Before giving his decision, Judge Worrell noted that the “political discourse has gotten pretty rough and tumble” and that it “requires all of us to have a pretty thick skin,” except if one has been defamed or libeled. He went on to declare that neither Schmidt’s statements nor C-VILLE’s story as a whole were defamatory or libelous.

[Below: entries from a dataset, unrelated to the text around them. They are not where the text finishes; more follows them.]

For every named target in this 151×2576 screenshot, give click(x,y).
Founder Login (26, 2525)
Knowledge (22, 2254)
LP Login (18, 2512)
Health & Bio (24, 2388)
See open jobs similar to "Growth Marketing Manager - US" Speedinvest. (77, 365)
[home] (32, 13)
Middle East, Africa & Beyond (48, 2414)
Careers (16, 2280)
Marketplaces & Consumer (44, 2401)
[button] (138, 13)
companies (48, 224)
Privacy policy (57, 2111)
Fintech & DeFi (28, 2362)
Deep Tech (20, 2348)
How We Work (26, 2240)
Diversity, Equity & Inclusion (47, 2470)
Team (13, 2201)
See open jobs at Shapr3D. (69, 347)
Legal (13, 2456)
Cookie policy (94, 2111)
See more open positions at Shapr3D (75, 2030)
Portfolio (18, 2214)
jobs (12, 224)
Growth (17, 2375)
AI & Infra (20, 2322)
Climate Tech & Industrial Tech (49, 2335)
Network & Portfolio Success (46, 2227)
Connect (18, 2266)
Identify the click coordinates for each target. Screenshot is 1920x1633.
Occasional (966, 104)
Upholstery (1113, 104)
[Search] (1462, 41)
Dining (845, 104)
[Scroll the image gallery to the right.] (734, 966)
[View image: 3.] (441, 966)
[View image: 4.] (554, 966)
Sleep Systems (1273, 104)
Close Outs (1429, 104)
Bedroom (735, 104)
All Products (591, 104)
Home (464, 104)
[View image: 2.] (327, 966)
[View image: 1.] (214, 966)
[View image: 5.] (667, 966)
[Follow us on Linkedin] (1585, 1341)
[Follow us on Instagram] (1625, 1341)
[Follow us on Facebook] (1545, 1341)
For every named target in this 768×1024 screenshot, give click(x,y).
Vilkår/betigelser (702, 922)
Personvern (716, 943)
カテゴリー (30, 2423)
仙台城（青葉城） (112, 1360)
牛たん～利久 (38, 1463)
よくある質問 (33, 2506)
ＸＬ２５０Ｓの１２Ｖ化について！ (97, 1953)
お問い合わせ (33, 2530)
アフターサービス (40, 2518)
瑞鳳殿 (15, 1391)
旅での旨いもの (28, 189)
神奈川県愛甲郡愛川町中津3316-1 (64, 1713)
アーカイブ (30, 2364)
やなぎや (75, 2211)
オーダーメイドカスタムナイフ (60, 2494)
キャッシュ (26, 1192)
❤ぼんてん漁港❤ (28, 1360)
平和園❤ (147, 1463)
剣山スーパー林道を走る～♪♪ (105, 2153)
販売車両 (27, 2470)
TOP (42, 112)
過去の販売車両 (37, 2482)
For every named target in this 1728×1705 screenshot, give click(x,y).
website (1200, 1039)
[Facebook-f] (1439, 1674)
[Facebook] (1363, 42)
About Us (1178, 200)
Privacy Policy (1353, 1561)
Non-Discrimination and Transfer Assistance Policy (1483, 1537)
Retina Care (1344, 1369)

The ruling means the case is dismissed and will not go to trial.

 

 


Quote of the week

“It’s both the right and the smart thing to do.” —UVA President Jim Ryan on the university’s decision to expand its living wage plan to include contracted employees.


In brief

Firing back

The U.S. Court of Appeals for the Fourth Circuit held oral arguments on October 29th on a case to block Dominion Energy from placing a 54,000-horsepower compressor station, fueled by fracked methane gas, in the historically black community of Union Hill in Buckingham County. The Virginia State Air Pollution Control Board—comprised of members appointed by Gov. Ralph Northam, who owns stock in Dominion—issued a permit for the facility in January, inspiring uproar over what supporters call environmental racism.

Land grab

The City of Charlottesville has purchased 142 acres of land adjoining the Ragged Mountain Reservoir, which will be used for trails, environmental education programs, and forest protection, the city announced last week. The city paid $600,000 for the property, most of which was covered by a federal Community Forest Grant, and landowner Louisa Heyward donated the remaining value of the property (roughly $500,000).

Going bagless

For “both budgetary and environmental reasons,” the City of Charlottesville is swapping bagged leaf collection service for vacuum trucks. Starting October 28th, residents can rake their loose leaves to the curb for collection three times a season. Those who insist on bagging leaves can bring them to 1505 Avon Street Extended on Saturdays from 8am-1pm.

Pay raise

UVA announced on October 24 that its major contractors will be paying their full-time workers at least $15 an hour, fulfilling a promise UVA President Jim Ryan made when he raised pay for all full-time UVA employees. The new policy will lift the wages of more than 800 workers, including food service and janitorial staff, and will go into effect January 1.

Showing the receipts 

Days after city residents at the October 21st City Council meeting expressed the need for policy transparency, Mayor Nikuyah Walker has announced that the Charlottesville Police Department will post all policies and general orders to the city’s website, starting in January. At the meeting, speakers said the Police Civilian Review Board should be able to review all CPD policies. Council will vote on a proposed ordinance and bylaws for the CRB on November 4th.